CODEWITHSUNDEEP
csizeof
RK-
RK-

Reputation: 12219

Does sizeof work at compile time?

I ran this sample program.

const int x = 5;
int main(int argc, char** argv)
{
    int x[x];

    int y = sizeof(x) / sizeof(int);

    return 0;
}

The Value of y is 5.

But how is this possible? Because when I debugged, the value of x was 5, so the size of x is 4 and size of int is 4. And value of y should have been different .

What am I missing?

Upvotes: 3

Views: 1355

Answers (4)

David Heffernan
David Heffernan

Reputation: 613541

sizeof(x) refers to the array which has 5 elements of type int. Hence the output.

The code would be a lot easier to understand if you didn't overload the name x.
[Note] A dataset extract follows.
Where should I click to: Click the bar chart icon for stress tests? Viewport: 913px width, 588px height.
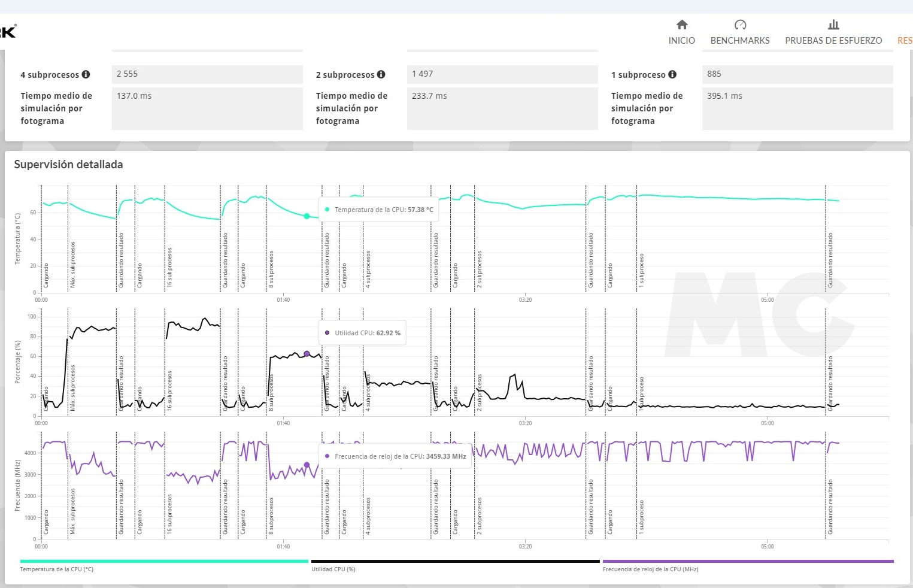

Technically what you have here is a variable length array, a VLA. This is because C const actually means read-only and has to be evaluated at run time. Hence sizeof, in this case, is evaluated at runtime.
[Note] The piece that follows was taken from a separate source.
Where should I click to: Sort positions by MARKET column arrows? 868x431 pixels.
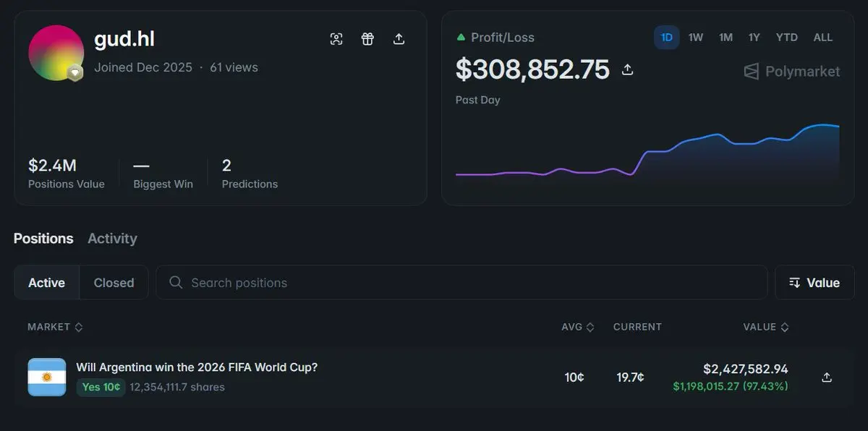point(79,327)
If you had used a literal to size your array instead, i.e. int x[5]; then sizeof would have been evaluated at compile time.

If the code had been compiled as C++ then the const would be a true const, and so available for evaluation at compile time.

Upvotes: 7

Karoly Horvath
Karoly Horvath

Reputation: 96326

Since int x is const, this is a fixed size array. Sizeof is calculated at compilation time.

x has five elements, as the definition clearly shows. It's size is 5 * sizeof(int).

This is GCC, I use printf to print out the value of y:

subl    $48, %esp
movl    $5, 4(%esp)`

Both the allocated space and the value of y is compiled as constants.

Also, from the standard:

If the size is an integer constant expression and the element type has
a known constant size, the array type is not a variable length array type [...]

Upvotes: -2

Eran Zimmerman Gonen
Eran Zimmerman Gonen

Reputation: 4507

You have variable hiding going on here. Your code is roughly equivalent to:

const int x = 5;
int main(int argc, char** argv)
{
    int x2[x];

    int y = sizeof(x2) / sizeof(int);

    return 0;
}

Then it's clearer: sizeof(x)==4, x==5, sizeof(x2)==20.

Upvotes: 4

Arafangion
Arafangion

Reputation: 11950

x is of type int[5]. Therefore, the size is 5*sizeof(int). sizeof is an operator, not a function or a macro.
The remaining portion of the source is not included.